WHAT YOU WILL DO: Go through the records and copy each line where the string "step" occurs.
#### EXCERPTED DATA
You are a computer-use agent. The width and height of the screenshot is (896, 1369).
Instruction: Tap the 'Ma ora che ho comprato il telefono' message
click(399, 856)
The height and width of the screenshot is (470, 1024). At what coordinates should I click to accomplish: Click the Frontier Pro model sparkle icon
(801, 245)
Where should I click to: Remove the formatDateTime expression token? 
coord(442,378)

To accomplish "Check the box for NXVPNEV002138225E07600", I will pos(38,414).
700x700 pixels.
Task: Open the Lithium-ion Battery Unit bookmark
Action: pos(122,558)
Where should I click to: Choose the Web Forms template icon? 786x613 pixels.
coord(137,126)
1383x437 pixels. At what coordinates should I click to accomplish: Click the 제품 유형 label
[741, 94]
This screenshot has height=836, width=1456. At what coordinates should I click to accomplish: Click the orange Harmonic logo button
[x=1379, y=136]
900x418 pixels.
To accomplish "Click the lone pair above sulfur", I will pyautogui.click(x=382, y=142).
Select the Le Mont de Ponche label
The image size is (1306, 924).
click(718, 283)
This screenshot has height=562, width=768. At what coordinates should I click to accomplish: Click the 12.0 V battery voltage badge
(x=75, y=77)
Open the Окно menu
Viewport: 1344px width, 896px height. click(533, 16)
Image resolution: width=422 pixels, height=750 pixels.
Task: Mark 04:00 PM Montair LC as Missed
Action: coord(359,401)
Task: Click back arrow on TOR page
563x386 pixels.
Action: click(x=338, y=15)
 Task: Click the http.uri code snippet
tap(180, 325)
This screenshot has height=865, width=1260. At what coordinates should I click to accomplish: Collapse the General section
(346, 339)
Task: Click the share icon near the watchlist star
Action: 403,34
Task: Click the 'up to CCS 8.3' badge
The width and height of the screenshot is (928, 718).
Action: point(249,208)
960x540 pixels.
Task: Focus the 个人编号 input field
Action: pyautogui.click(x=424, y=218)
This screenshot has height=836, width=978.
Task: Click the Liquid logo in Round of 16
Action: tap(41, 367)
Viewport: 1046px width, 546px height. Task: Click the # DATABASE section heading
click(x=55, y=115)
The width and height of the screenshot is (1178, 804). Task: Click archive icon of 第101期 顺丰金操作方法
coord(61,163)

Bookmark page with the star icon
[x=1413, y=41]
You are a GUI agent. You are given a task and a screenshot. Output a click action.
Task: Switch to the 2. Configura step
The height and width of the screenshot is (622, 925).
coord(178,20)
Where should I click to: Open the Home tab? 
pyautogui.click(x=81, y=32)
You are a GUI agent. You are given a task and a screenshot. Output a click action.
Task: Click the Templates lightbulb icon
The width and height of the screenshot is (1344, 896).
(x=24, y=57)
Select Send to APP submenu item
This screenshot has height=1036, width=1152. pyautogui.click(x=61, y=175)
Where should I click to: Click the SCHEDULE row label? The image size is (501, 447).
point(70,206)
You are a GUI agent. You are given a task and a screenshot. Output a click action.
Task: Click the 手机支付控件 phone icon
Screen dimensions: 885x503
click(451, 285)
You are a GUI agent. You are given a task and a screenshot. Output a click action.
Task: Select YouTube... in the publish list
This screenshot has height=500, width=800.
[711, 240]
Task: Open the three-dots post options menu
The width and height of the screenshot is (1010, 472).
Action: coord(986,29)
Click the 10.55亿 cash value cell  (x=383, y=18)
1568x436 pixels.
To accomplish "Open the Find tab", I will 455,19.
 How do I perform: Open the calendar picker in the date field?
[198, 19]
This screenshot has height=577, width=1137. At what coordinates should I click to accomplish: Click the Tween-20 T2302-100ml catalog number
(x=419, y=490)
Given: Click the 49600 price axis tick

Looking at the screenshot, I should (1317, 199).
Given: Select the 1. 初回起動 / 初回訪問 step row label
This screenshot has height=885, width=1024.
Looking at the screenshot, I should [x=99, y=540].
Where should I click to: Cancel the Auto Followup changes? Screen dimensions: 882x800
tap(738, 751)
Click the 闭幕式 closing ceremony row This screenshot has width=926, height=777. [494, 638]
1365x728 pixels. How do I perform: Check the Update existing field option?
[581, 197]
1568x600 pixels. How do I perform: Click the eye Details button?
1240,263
########
WRITTEN REPLY:
Task: Switch to the 2. Configura step
Given: Select the 1. 初回起動 / 初回訪問 step row label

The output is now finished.